Insurance Regulatory and Development Authority of India
Circular Ref: IRDAI/REIN/CIR/MISC/224/10/2022 | Date: 26-10-2022
To
CEOs of all FRBs (including Lloyd’s India)
Subject: Repatriation of Assigned Capital by FRBs/Lloyd’s India
A. The Authority has been taking various steps towards the ease of doing business so that insurance penetration can be increased. Various working groups represented by industry officials were constituted to suggest the changes in the existing regulatory framework and the compliance requirements. The Committees on Reinsurance Regulations, Ease of Doing Business and Developmental topics and the Committee on Finance and Tax Recommendations for Reinsurance Industry gave their recommendations, interalia, on the matters pertaining to repatriation of excess assigned capital by Foreign Reinsurance Branches (FRB) and Lloyd’s India.
B. After careful examination of the recommendations of the working groups, it is noted that to ensure sufficient reinsurance capacity in India and to attract more reinsurance players for offering reinsurance at a competitive price, the free movement of assigned capital for foreign reinsurance branches is required.
C. Accordingly, it is decided that FRBs and Lloyd’s India are permitted to repatriate excess assigned capital with prior approval of the Authority subject to the following:
i. The request to repatriate the assigned capital shall be submitted by the Foreign Reinsurer, who is engaged in reinsurance business through a branch established in India, justifying the reasons for such request;
ii.
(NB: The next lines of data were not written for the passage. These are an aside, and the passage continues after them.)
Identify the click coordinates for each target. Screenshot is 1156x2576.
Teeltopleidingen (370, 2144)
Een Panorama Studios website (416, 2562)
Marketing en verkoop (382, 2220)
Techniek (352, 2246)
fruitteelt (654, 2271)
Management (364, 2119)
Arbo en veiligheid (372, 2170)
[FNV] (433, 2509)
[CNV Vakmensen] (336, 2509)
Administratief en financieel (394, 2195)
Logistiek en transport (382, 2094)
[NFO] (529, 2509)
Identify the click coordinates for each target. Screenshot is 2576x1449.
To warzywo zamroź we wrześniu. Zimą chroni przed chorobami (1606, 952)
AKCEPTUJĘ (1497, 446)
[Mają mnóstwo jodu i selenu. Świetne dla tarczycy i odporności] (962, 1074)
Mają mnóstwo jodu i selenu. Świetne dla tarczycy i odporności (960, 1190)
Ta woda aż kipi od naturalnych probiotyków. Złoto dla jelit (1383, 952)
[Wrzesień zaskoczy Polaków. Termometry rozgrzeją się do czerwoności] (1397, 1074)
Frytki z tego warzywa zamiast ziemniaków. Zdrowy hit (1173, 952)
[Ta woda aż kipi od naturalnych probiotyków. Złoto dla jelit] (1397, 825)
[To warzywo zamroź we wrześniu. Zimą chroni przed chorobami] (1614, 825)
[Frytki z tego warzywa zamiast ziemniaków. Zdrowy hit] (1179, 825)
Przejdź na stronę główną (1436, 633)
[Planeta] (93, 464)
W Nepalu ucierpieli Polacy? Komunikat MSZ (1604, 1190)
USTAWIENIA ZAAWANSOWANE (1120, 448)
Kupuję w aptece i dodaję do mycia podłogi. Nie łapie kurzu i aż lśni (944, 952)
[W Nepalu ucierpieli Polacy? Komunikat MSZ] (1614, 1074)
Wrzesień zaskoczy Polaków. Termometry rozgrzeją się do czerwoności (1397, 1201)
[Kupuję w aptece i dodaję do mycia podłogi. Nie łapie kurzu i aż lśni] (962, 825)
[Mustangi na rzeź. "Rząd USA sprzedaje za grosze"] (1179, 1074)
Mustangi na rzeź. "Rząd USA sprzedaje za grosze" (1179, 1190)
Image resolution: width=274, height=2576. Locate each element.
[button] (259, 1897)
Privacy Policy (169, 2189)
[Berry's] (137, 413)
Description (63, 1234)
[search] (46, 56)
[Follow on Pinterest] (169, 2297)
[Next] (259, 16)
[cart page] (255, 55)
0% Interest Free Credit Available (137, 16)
A certificate from the Foreign Reinsurer stating that the Reinsurer has Net Owned Funds of INR five thousand crores (Rs. 5000crs) or such amount as prescribed under Sec 6 (2) of the Insurance Act,1938, as per the last audited balance sheet;
iii. Minimum Assigned Capital of Rs. 100 Crore or such higher sum as specified by the Authority at the time of grant of certificate of registration net of provisions as per regulations shall always be ensured;
iv. Solvency ratio after the repatriation is at least 50 bps higher than the control level of solvency i.e. 200% as specified by the Authority;
v. Such withdrawal shall not exceed 20% of assigned capital of such FRB/Lloyd’s India as at the end of last financial year;
vi. One request in a Financial year can be made by the Foreign Reinsurer;
vii. A certificate from certifying Actuary to the effect that sufficient reserves are made to meet the reinsurance liabilities;
viii. A certificate from practicing Chartered Accountant/Cost Accountant that the request does not include the repatriation of surplus as per sub regulation 11 of Reg. 28 of IRDAI (Registration and operations of branch offices of FRB other than Lloyd’s) Regulations, 2015 and sub regulation 10 of Reg. 50 of IRDAI (Lloyd’s India) Regulations, 2016;
ix. A certificate from practicing Chartered Accountant/Company Secretary on compliance with the FEMA requirements, RBI circulars, tax laws and applicable regulatory framework.
D. This circular shall come into force with immediate effect.
This circular is issued under section 14(2)(e) of the Insurance Regulatory and Development Authority Act, 1999.